───── Texte fourni ─────

Le fonds des Nations unies de la bibliothèque Cujas

Un exemple de valorisation

DOI : 10.35562/arabesques.1271

p. 20-21

Plan

Texte

Élaborer une politique de valorisation nécessite la connaissance des fonds, l’établissement de conditions minimales de conservation, la garantie de leur accessibilité. Elle n’a de sens que par rapport à ses publics, qu’il faut, en conséquence, bien connaître dans leur diversité et bien définir lors de la mise en œuvre d’actions particulières. Enfin, tout travail de ce type doit relever d’une politique globale de l’établissement concerné et s’intégrer dans le cadre de programmes bien délimités. Depuis quatre années, c’est cette stratégie qui a été appliquée pour valoriser le fonds des Nations unies, détenu par la bibliothèque interuniversitaire Cujas depuis 1949 et enrichi jusqu’en 2010.

Une continuité historique

Le 23 mars 1948, le comité des publications de l’ONU, s’appuyant sur l’ancien système créé en 1938 par la Société des Nations (SDN), établissait un réseau de destinataires bientôt soumis à deux textes cadres : les « principes relatifs aux bibliothèques dépositaires des documents et publications de l’organisation des Nations unies », en date du 20 décembre 1955, et les « instructions à l’intention des bibliothèques dépositaires », du 27 mars 1964. Ces textes furent révisés régulièrement jusqu’aux versions actuellement en vigueur, respectivement des 18 août et 5 mars 1995. Le but de ce réseau est que « le public puisse avoir accès dans le monde entier aux documents et publications de l’Organisation des Nations unies ». Les bibliothèques nationales et parlementaires des pays reçoivent gratuitement la documentation, tandis que les autres dépositaires acquittent une contribution annuelle « au titre des dépenses du fonctionnement du système ». Au sortir de la Deuxième Guerre mondiale, Cujas entre donc dans ce réseau avec trois autres bibliothèques : l’actuel SCD de l’université Bordeaux 4, la BNU de Strasbourg et Sciences-Po Paris. Ce dépôt fut négocié par Mme Suzanne Bastid (1906-1995)1, professeur de droit international à la Faculté de droit de Paris, membre du tribunal administratif des Nations unies en 1949, tribunal qu’elle préside ensuite de 1953 à 1963. Le fait d’être dépositaire conforte un positionnement ancien de la bibliothèque Cujas qui procédait déjà, en 1921, à des échanges avec le Bureau international du travail (BIT) et la SDN ou, en 1923, avec la Cour permanente de justice de la Haye, à l’initiative de Ferdinand Larnaude, doyen de la Faculté de droit de Paris, et d’E. Bouvy, bibliothécaire en chef. Dans les années 1940-1950, la bibliothèque a enrichi ses collections des dépôts de l’OCDE, de la Banque mondiale, du FMI, de l’OTAN, de l’Union de l’Europe occidentale (UEO), de l’Organisation des Nations unies pour l’alimentation et l’agriculture (FAO), de l’Organisation mondiale pour la propriété intellectuelle (OMPI), etc., tandis qu’en 1963, elle devient également Centre de documentation européenne.

─────

À faire -> Recopiez fidèlement le passage du texte sur le fonds des Nations unies de la bibliothèque Cujas situé entre « DOI : 10.35562/arabesques.1271 » et « enrichi jusqu’en 2010. », ces deux bornes comprises. Les lignes ci-dessous n'interviennent en rien dans ce travail.

───── Données extraites ─────

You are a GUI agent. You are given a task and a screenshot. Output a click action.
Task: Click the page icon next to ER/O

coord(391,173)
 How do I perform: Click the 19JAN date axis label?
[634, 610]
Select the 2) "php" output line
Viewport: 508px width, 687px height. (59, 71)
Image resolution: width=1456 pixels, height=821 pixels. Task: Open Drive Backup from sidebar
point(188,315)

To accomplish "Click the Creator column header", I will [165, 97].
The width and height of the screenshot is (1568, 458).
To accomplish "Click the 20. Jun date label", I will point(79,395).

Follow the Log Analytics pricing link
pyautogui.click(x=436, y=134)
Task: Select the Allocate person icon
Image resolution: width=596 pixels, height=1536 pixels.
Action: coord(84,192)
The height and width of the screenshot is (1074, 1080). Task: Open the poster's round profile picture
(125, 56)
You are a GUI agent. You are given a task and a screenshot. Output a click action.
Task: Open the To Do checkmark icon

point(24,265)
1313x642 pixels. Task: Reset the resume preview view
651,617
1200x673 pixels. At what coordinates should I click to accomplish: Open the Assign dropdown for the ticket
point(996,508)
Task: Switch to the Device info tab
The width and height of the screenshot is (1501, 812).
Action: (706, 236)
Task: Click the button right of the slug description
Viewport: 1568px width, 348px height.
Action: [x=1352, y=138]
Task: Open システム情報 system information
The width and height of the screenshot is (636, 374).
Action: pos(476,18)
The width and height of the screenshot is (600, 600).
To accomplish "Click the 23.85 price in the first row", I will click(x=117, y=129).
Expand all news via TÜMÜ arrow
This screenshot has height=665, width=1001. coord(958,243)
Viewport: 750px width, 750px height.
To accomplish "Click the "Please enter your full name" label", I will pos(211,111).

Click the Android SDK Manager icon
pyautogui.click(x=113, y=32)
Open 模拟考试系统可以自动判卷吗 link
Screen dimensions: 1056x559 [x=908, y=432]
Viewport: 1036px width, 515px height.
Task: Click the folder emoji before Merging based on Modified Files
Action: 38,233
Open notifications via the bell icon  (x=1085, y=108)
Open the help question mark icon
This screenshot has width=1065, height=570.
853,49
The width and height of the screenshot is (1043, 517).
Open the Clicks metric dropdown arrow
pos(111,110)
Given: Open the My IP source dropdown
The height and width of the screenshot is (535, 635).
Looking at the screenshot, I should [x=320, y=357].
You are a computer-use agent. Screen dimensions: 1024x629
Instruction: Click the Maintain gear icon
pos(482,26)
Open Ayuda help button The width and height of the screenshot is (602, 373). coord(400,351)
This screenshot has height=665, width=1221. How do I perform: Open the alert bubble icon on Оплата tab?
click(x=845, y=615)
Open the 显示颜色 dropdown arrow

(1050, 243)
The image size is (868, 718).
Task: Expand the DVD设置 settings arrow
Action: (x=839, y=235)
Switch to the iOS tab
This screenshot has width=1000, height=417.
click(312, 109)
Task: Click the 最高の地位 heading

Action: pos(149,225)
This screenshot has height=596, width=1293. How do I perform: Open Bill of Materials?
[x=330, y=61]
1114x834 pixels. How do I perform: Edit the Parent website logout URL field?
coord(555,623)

─────

Réponse attendue ->
DOI : 10.35562/arabesques.1271

p. 20-21

Plan

Texte

Élaborer une politique de valorisation nécessite la connaissance des fonds, l’établissement de conditions minimales de conservation, la garantie de leur accessibilité. Elle n’a de sens que par rapport à ses publics, qu’il faut, en conséquence, bien connaître dans leur diversité et bien définir lors de la mise en œuvre d’actions particulières. Enfin, tout travail de ce type doit relever d’une politique globale de l’établissement concerné et s’intégrer dans le cadre de programmes bien délimités. Depuis quatre années, c’est cette stratégie qui a été appliquée pour valoriser le fonds des Nations unies, détenu par la bibliothèque interuniversitaire Cujas depuis 1949 et enrichi jusqu’en 2010.